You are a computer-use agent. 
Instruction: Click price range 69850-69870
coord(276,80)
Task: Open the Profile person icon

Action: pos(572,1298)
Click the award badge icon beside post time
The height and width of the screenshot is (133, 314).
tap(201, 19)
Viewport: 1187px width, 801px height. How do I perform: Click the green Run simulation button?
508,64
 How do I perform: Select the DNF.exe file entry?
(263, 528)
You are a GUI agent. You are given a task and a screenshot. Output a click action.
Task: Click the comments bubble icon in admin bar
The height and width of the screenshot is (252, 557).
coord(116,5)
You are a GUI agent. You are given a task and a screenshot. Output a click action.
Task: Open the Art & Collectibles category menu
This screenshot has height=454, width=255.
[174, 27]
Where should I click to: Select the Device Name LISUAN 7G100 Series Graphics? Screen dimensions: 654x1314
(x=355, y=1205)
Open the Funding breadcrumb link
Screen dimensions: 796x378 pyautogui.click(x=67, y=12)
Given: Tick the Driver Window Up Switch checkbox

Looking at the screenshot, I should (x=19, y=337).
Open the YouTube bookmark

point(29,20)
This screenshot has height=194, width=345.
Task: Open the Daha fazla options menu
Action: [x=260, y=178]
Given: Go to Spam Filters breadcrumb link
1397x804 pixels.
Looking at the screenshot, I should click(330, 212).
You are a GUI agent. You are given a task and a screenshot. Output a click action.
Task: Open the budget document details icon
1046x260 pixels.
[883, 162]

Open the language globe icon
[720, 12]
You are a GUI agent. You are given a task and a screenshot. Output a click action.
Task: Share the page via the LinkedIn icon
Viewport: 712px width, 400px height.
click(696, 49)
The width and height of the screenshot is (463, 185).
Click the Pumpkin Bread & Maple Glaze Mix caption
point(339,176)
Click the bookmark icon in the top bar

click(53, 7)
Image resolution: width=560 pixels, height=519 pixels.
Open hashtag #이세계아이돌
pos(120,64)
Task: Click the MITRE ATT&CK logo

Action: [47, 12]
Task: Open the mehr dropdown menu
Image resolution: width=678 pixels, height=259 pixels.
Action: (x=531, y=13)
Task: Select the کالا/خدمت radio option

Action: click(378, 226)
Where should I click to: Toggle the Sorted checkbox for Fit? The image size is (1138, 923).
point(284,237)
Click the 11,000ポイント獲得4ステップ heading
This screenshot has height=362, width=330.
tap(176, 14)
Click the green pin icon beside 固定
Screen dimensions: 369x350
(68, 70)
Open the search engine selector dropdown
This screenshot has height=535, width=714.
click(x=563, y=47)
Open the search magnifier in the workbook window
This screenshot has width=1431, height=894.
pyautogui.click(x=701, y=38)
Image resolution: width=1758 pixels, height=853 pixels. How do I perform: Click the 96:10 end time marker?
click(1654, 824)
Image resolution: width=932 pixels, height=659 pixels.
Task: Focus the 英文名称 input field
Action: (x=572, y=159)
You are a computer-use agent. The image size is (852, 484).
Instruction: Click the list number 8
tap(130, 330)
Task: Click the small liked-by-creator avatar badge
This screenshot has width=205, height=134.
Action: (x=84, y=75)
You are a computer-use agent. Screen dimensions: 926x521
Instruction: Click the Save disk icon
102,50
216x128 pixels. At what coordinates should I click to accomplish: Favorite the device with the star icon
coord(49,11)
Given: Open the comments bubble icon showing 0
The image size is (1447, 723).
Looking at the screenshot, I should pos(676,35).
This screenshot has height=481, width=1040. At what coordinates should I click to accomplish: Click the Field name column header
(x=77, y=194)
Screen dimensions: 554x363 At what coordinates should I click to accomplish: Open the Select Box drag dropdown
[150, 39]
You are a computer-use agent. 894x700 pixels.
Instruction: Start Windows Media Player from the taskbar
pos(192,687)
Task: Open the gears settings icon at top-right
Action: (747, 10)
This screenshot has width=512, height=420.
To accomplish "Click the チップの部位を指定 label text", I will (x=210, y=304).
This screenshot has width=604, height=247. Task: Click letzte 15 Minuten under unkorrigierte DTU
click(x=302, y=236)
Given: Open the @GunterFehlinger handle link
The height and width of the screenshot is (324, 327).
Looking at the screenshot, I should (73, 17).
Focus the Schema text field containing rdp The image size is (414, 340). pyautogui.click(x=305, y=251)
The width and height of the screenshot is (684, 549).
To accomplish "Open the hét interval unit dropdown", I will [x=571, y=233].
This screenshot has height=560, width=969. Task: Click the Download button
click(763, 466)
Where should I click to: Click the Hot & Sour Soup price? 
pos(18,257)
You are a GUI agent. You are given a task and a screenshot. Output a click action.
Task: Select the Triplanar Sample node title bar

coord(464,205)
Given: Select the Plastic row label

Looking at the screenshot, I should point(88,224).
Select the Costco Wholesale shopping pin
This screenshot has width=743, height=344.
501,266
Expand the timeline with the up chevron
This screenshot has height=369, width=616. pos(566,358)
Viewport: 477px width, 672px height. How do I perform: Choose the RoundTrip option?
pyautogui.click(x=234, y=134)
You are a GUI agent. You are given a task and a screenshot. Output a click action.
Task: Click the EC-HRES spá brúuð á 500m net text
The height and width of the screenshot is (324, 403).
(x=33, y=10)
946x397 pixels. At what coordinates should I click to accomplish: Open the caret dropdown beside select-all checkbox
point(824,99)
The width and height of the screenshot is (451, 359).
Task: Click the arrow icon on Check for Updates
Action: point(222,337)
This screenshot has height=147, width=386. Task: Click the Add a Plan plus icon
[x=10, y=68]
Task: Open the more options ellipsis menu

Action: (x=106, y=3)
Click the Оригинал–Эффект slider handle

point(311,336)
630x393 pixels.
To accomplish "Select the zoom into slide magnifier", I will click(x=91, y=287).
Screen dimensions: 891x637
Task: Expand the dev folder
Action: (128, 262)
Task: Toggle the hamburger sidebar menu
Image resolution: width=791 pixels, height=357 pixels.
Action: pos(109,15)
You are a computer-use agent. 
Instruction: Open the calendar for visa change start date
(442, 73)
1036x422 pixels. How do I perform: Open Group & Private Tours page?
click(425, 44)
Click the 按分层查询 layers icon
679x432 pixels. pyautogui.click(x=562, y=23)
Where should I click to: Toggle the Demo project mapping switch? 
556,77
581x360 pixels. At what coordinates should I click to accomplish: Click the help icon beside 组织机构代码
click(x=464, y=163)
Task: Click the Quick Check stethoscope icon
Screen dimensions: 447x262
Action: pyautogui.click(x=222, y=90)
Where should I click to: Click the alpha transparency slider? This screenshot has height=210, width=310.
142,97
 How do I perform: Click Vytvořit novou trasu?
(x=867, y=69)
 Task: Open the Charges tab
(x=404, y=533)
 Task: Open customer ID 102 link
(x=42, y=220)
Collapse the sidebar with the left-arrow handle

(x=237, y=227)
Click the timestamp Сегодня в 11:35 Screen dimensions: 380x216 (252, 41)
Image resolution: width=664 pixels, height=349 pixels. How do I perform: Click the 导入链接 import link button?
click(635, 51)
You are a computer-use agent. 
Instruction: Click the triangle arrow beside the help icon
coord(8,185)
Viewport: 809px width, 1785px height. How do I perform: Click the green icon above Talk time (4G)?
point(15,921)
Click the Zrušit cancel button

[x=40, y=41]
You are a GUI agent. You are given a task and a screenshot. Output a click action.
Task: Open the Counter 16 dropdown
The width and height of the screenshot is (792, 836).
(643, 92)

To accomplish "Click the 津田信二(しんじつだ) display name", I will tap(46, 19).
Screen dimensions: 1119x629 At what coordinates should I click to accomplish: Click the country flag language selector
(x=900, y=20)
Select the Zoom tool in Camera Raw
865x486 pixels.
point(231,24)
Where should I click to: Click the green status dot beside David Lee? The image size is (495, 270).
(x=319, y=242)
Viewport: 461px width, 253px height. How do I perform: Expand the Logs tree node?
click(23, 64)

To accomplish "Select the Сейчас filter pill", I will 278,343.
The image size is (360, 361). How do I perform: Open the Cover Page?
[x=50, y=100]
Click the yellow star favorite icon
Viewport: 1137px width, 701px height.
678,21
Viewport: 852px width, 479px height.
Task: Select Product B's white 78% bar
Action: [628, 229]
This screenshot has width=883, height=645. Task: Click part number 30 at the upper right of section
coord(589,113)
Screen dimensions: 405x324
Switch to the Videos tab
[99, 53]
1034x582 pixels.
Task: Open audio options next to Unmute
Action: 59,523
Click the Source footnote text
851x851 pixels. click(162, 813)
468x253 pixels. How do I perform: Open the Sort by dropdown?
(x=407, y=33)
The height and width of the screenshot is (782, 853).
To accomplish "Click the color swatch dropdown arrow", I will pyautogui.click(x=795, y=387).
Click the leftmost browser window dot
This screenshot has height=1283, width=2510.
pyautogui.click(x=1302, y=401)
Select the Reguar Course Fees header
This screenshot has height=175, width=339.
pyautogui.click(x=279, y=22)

□ □ □ □ □

ACTIVITY: What is needed is a verbatim copy of every line in the records above from the one containing "Open the search engine selector dropdown" down to the one containing "You are a computer-use agent. 894x700 pixels.", both included, and nothing more.

RESPONSE FOR THIS EXERCISE:
Open the search engine selector dropdown
This screenshot has height=535, width=714.
click(x=563, y=47)
Open the search magnifier in the workbook window
This screenshot has width=1431, height=894.
pyautogui.click(x=701, y=38)
Image resolution: width=1758 pixels, height=853 pixels. How do I perform: Click the 96:10 end time marker?
click(1654, 824)
Image resolution: width=932 pixels, height=659 pixels.
Task: Focus the 英文名称 input field
Action: (x=572, y=159)
You are a computer-use agent. The image size is (852, 484).
Instruction: Click the list number 8
tap(130, 330)
Task: Click the small liked-by-creator avatar badge
This screenshot has width=205, height=134.
Action: (x=84, y=75)
You are a computer-use agent. Screen dimensions: 926x521
Instruction: Click the Save disk icon
102,50
216x128 pixels. At what coordinates should I click to accomplish: Favorite the device with the star icon
coord(49,11)
Given: Open the comments bubble icon showing 0
The image size is (1447, 723).
Looking at the screenshot, I should pos(676,35).
This screenshot has height=481, width=1040. At what coordinates should I click to accomplish: Click the Field name column header
(x=77, y=194)
Screen dimensions: 554x363 At what coordinates should I click to accomplish: Open the Select Box drag dropdown
[150, 39]
You are a computer-use agent. 894x700 pixels.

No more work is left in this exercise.